Document text:
_ _ _
Floating point number tricks

It may be tongue in cheek, but it's also patronizing. You can't just say "if you think you need float, you don't" because that implies floats are completely useless, not just that you probably don't need them. It's like saying "you'll understand when you're older" to someone who's currently willing and capable of understand something.

1 Like

I'm not sure how "tongue in cheek" it really is if you then double-down.

Floating-point is appropriate whenever you care about relative, not absolute differences. This is incredibly common in real life.

If you're making a baguette and you're a tablespoon short on yeast, you have a major problem. But if you're a tablespoon short on flour you won't even notice. That's because you actually care about relative differences -- within 10% is generally fine.

If your GPS is 5 minutes off going to the corner store you'll be annoyed, but if it's 5 minutes off for a Paris-to-Berlin drive you probably wouldn't notice. Because, again, you care about relative error in the estimate.

All approximations of real numbers have their issues; it's not like fixed-point is perfect either. Just like i32 isn't an integer. Programming is hard; that doesn't mean the problem is misunderstood.
_ _ _
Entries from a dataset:
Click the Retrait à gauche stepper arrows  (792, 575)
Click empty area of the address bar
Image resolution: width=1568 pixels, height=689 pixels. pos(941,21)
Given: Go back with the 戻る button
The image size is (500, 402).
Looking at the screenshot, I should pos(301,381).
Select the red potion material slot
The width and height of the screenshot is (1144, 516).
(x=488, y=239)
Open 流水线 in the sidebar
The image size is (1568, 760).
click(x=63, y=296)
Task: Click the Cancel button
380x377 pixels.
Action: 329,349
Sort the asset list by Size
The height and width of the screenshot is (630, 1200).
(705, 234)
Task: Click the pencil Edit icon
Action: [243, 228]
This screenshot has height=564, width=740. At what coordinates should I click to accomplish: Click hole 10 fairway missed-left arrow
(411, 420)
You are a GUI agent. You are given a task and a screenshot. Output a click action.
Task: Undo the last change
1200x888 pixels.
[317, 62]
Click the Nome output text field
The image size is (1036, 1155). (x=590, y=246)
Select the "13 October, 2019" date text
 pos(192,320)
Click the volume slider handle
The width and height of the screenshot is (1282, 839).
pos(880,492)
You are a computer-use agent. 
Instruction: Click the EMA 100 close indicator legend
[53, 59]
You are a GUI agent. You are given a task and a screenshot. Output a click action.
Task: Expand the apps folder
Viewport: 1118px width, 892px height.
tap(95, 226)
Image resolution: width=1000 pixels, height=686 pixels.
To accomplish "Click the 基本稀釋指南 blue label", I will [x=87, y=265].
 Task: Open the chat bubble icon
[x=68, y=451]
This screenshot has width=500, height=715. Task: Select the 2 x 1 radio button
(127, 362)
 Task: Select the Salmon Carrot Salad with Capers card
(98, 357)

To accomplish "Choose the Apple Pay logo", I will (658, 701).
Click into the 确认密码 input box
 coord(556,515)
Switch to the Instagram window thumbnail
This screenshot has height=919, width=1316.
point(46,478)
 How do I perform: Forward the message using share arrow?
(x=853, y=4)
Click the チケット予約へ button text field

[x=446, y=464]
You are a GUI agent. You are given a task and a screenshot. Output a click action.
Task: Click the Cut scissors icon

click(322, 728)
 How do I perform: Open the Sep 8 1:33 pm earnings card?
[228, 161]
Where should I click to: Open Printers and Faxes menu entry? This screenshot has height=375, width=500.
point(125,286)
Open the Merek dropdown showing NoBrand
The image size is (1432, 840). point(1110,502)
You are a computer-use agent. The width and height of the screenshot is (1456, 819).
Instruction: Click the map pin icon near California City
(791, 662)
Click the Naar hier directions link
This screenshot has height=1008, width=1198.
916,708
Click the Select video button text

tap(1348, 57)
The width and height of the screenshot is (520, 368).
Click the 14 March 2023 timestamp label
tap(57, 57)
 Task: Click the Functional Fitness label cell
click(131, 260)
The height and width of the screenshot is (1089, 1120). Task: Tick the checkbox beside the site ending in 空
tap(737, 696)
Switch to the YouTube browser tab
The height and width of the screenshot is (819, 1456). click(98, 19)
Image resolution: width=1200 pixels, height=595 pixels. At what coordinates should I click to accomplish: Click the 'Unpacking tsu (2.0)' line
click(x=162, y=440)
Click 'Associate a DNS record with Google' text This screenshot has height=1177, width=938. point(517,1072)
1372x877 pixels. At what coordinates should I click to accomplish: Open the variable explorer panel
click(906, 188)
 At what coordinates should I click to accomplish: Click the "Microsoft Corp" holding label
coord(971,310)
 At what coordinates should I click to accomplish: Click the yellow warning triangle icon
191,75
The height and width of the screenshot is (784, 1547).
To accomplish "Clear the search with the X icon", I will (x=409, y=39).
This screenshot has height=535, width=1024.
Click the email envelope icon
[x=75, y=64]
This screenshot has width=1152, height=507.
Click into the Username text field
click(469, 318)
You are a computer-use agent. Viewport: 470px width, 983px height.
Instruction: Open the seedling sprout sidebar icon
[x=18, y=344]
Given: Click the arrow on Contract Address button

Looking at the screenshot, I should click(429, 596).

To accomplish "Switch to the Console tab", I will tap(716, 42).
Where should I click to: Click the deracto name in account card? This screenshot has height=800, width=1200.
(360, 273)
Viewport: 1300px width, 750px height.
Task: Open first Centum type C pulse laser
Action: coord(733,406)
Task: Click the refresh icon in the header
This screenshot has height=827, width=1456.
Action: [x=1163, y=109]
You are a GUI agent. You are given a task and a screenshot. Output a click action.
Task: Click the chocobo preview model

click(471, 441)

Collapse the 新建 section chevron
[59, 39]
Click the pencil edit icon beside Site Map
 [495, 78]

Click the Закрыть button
_ _ _
Exercise goal: According to the floating-point thread above, when is floating-point appropriate?

Worked solution: Floating-point is appropriate whenever you care about relative, not absolute, differences.